Liz Ryan: 10 things that aren’t your brand
“I’m working on my personal brand,” says Anna.
“What’s your brand?” I asked.
She said, “I’m in my first job, doing medical coding and billing, so my brand is Medical Coding and Billing Specialist.”
“You’re thinking about changing jobs?” I asked.
“Yes, I need a change,” Anna said.
“So you intend to do medical billing and coding in the new job, also?” I asked her.
Anna thought a moment. “I have a choice about that?” she asked.
“You have a choice,” I said, “of course.”
“I figured my brand is what I’d done already,” Anna said. “What else would anyone hire me to do?”
“People will hire you to do all sorts of things,” I said. “What do you want to do next? If you can start thinking about what you like to do and what you’re good at, that will be a great next step. You can use Indeed.com to check your like-to-do and good-at lists against real job postings. That way, you’ll know that your chosen career direction is something employers need and will pay for.”
“What would my brand be, apart from my work experience?” Anna asked.
“You’ve had one job. Why should that job dictate your brand going forward? Your brand will convey what you care about and why you come to work. I predict you’ll have fun figuring it out!”

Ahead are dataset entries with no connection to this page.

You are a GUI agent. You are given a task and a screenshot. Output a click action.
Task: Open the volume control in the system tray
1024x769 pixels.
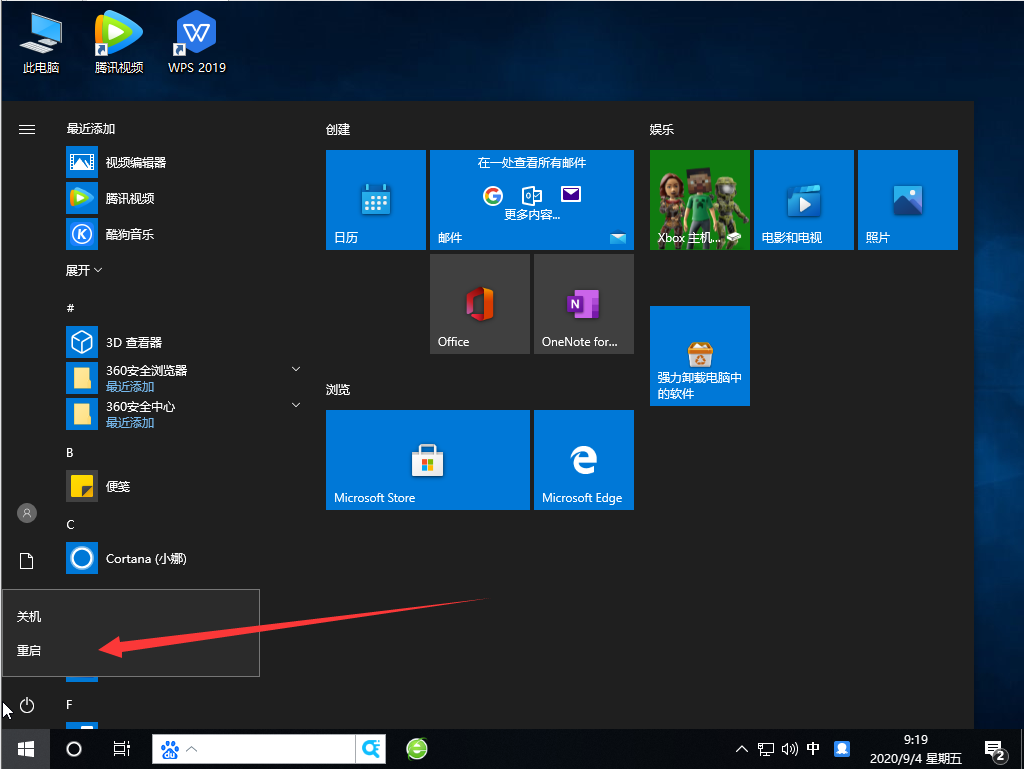(790, 748)
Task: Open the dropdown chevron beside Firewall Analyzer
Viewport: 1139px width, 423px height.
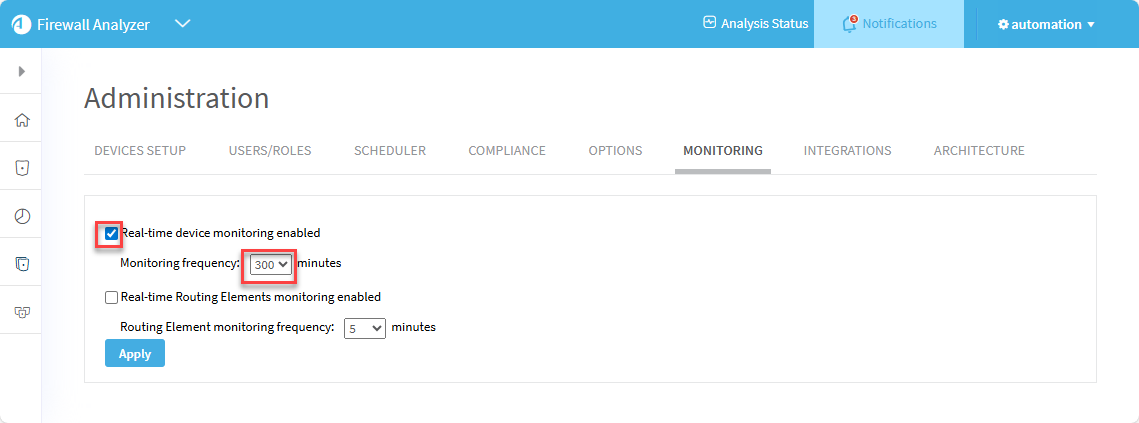Action: point(182,24)
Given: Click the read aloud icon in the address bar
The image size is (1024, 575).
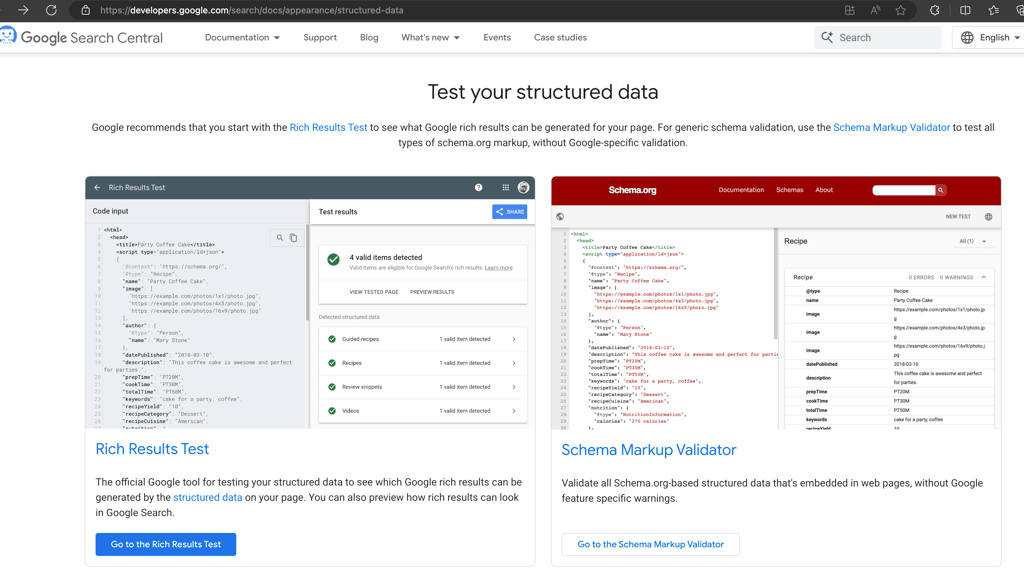Looking at the screenshot, I should [875, 10].
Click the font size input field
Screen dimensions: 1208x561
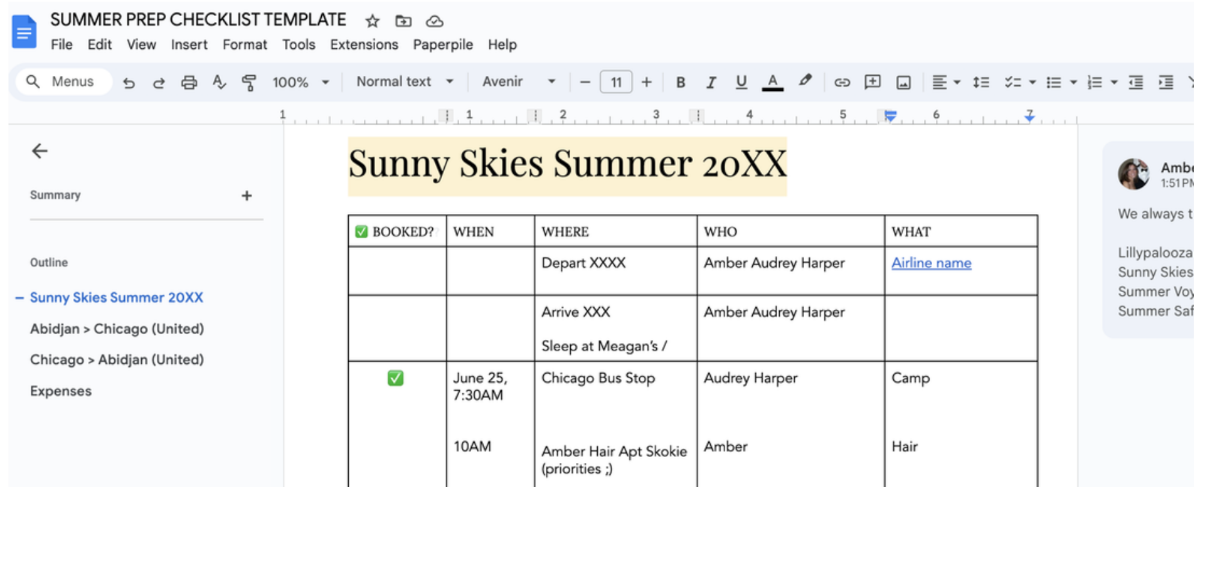616,83
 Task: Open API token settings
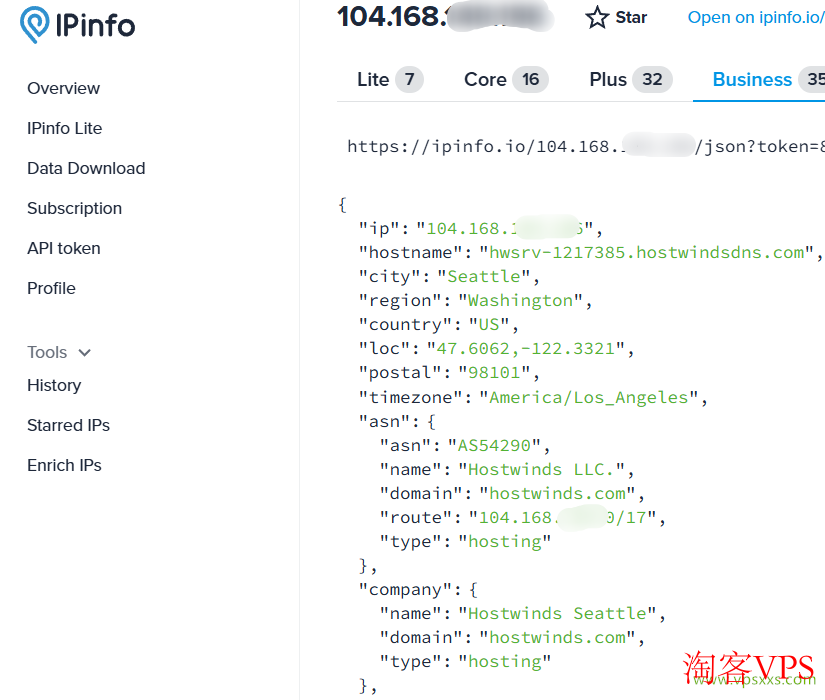tap(63, 248)
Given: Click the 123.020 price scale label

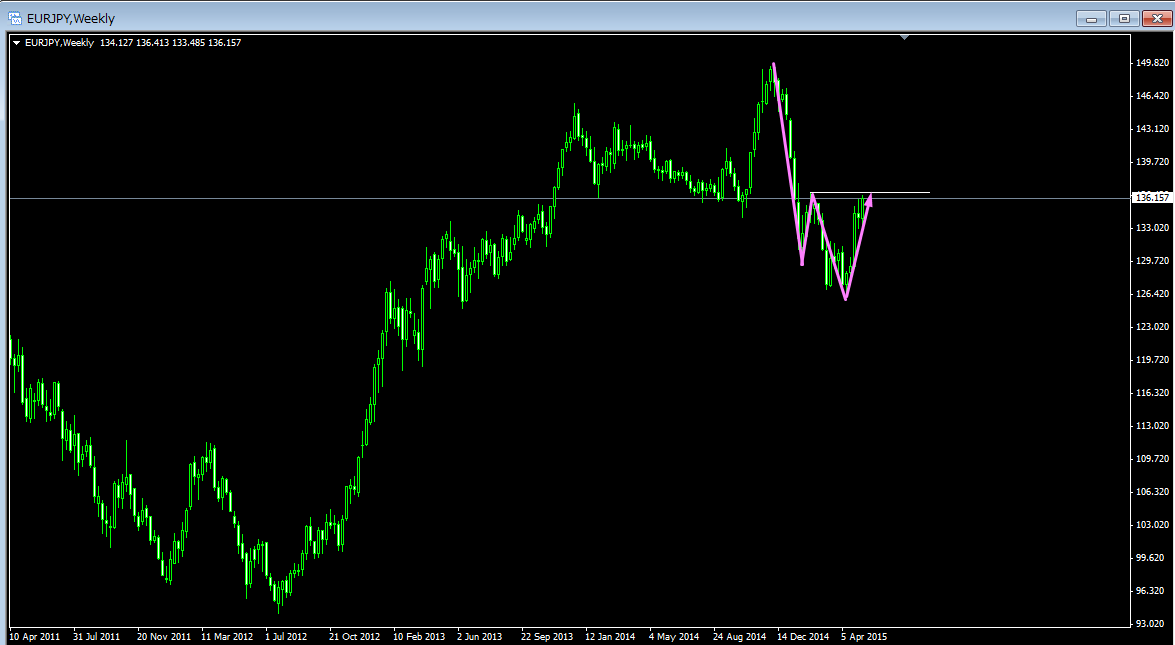Looking at the screenshot, I should [1152, 327].
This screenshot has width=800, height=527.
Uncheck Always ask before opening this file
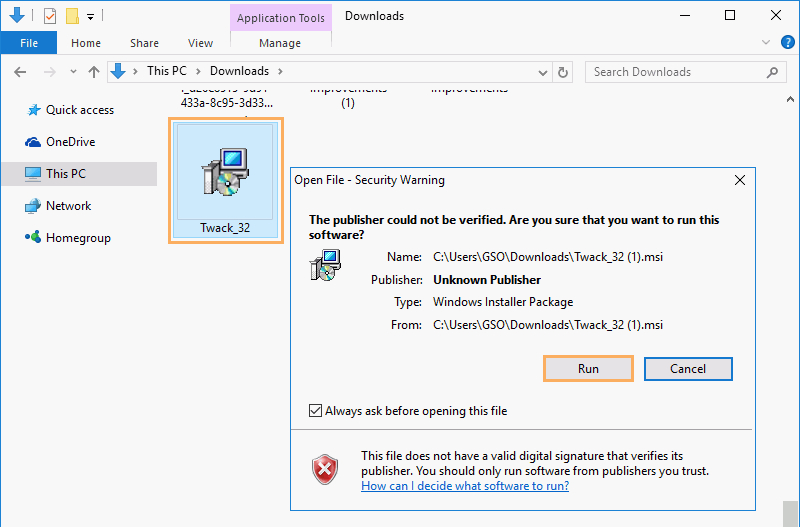click(316, 411)
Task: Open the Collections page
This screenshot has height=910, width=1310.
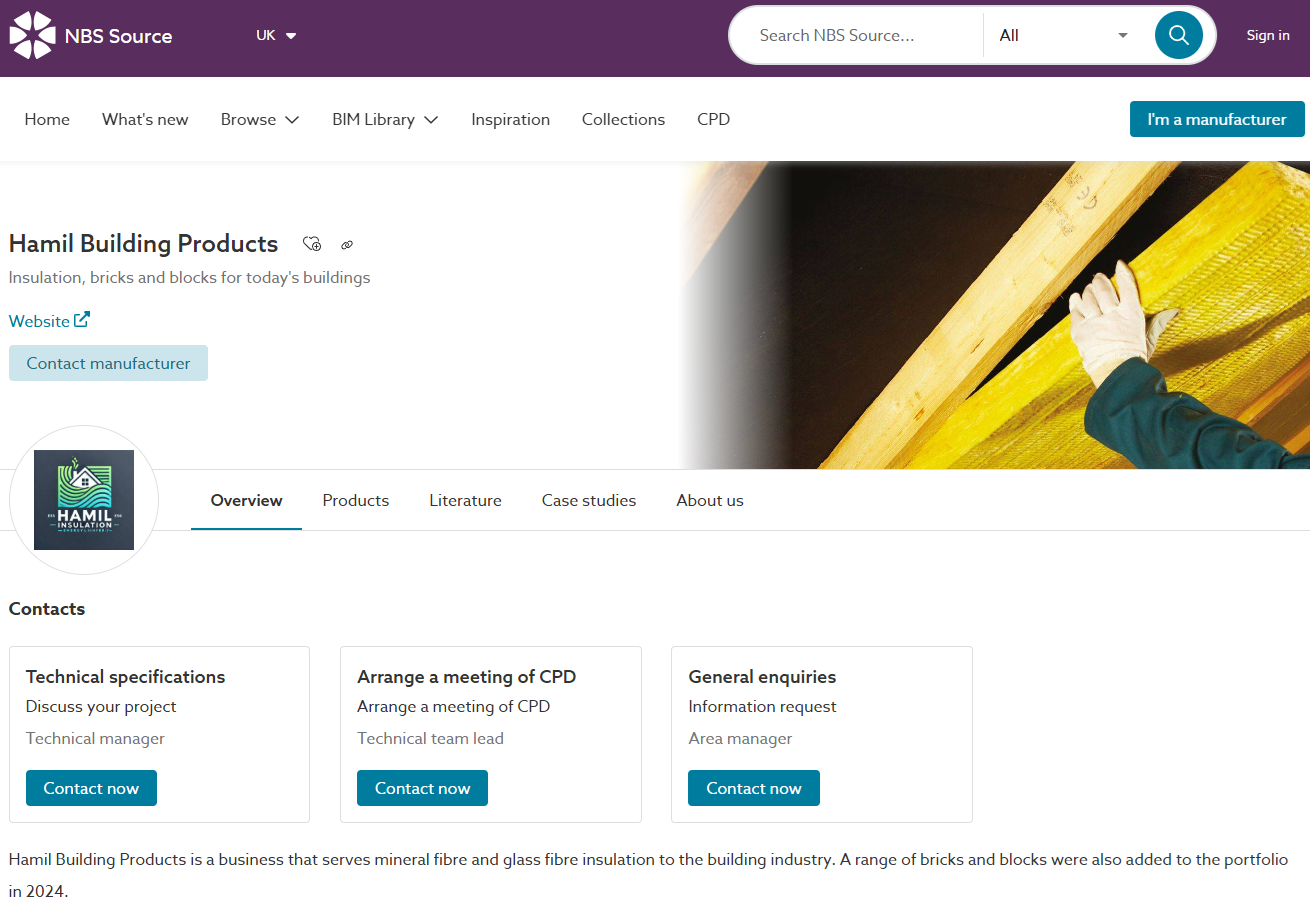Action: click(x=622, y=119)
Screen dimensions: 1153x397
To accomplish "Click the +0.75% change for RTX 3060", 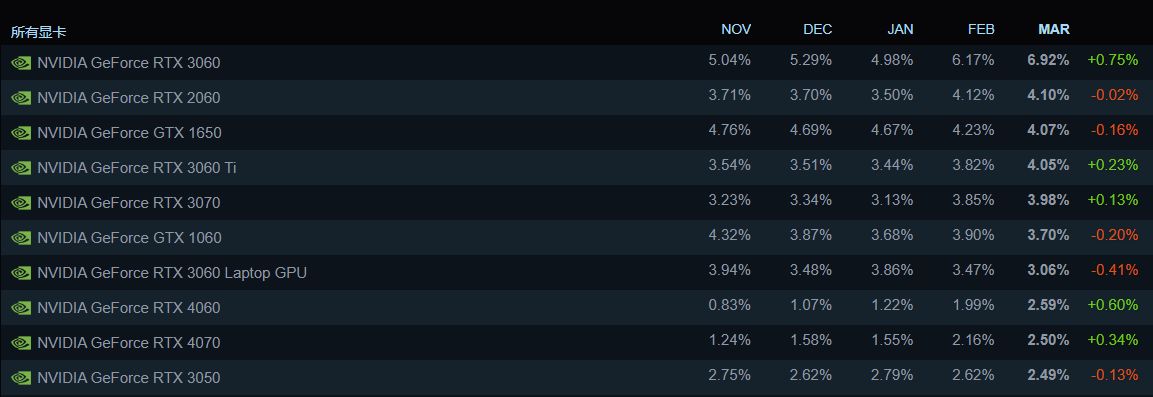I will coord(1113,60).
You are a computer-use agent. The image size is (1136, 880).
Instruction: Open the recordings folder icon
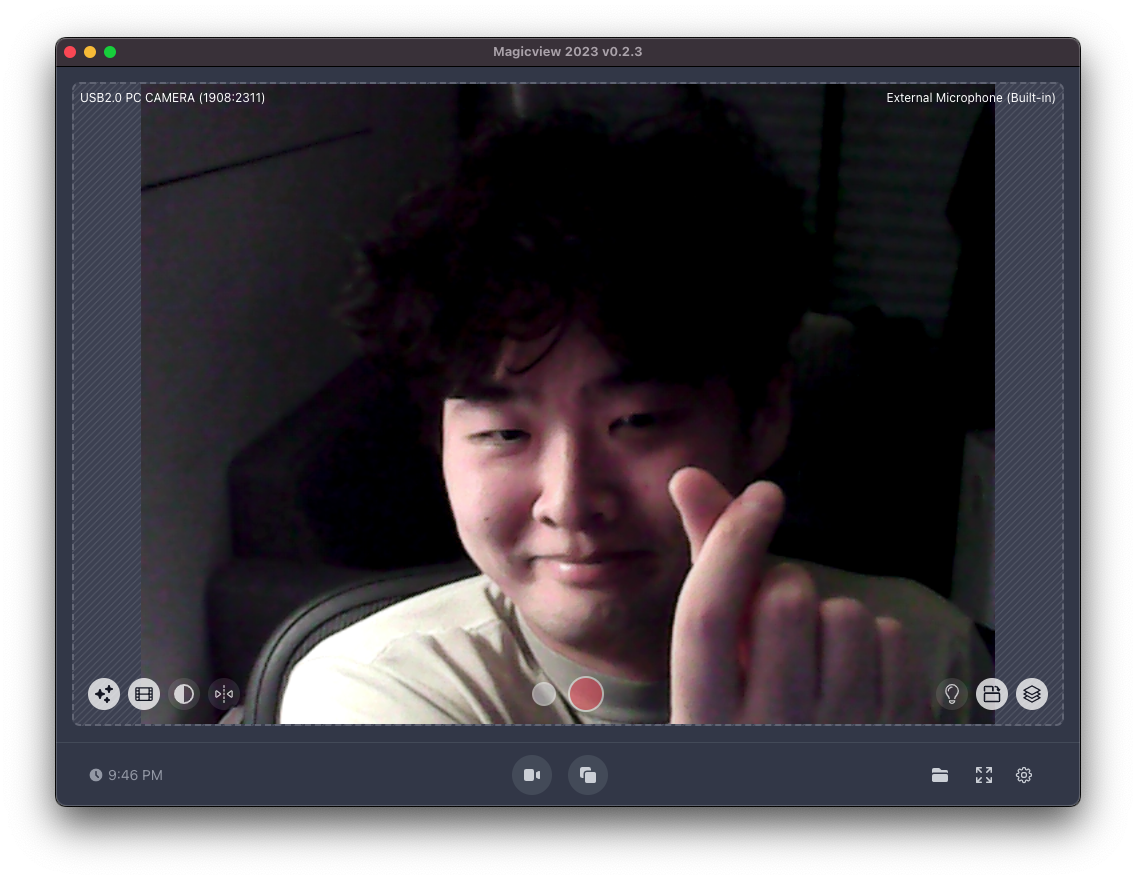tap(940, 775)
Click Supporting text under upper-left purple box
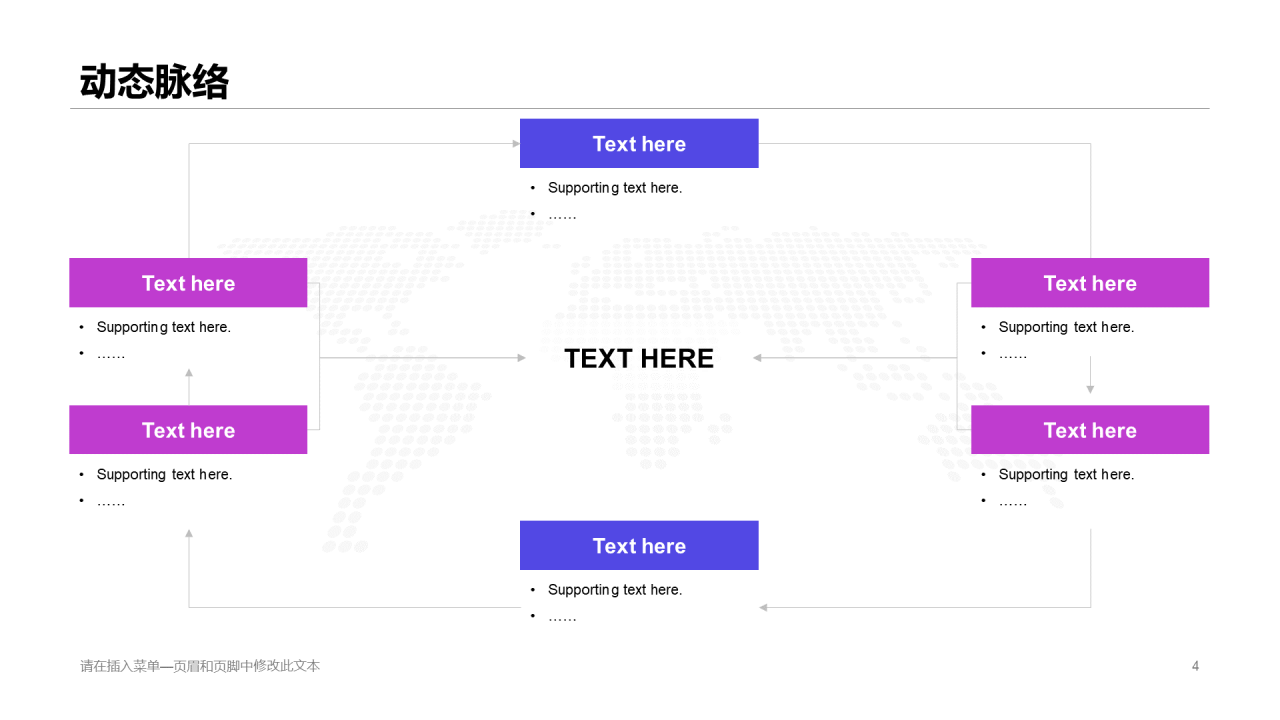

Your work experience is not, by itself, your brand. Here are nine other things that are also not your brand:
— Your degree is not your brand.
— Your past employers are not your brand.
— Your ACT or SAT score is not your brand.
— Your job titles are not your brand.
— The size of your budget and staff are not your brand.
— The number of years you’ve been working are not your brand.
— The industries you’ve worked in are not your brand.
— Your tasks and duties are not your brand.
— Your primary responsibilities are not your brand.
If we reflect on these things that are not your brand, we can instantly see what’s wrong with a personal branding statement like, “Marketing pro with 15 years of experience in law, aerospace and pharmaceuticals.”
This is the epitome of a non-branding statement, because the person who wrote it has told us nothing useful about him- or herself. Here’s a branding statement that puts more useful information across:
I was a classroom language arts teacher until I started advising our school newspaper staff and got involved in the advertising sales and marketing. I found that I loved marketing and made a change into the advertising realm, where I help clients tell their stories in simple, compelling ways. I specialize in sales-pitch creation, channel strategies and marketing projects that are directly linked to sales from new markets.
We don’t get degrees or certifications or tools in this statement, or years of experience or certifications or any of that claptrap. We get a story of a real person who knows what she or he does and why she or he does it.
Isn’t that what the best hiring managers want to know, anyway?